EXERCISE INSTRUCTIONS:
In the listing below, a line holding "Select the Передача файлов HTTP icon" and a line holding "Click the bright" mark the range. Retype both exactly, with all lines between them.

DATA FOR PROCESSING:
━━━━
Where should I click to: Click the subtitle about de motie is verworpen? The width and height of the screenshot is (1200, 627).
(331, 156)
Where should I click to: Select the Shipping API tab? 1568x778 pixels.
━━━━
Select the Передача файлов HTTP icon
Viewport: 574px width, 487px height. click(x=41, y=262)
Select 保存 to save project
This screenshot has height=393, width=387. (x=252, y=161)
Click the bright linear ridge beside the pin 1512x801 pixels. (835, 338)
━━━━
ANSWER SPACE:
Select the Передача файлов HTTP icon
Viewport: 574px width, 487px height. click(x=41, y=262)
Select 保存 to save project
This screenshot has height=393, width=387. (x=252, y=161)
Click the bright linear ridge beside the pin 1512x801 pixels. (835, 338)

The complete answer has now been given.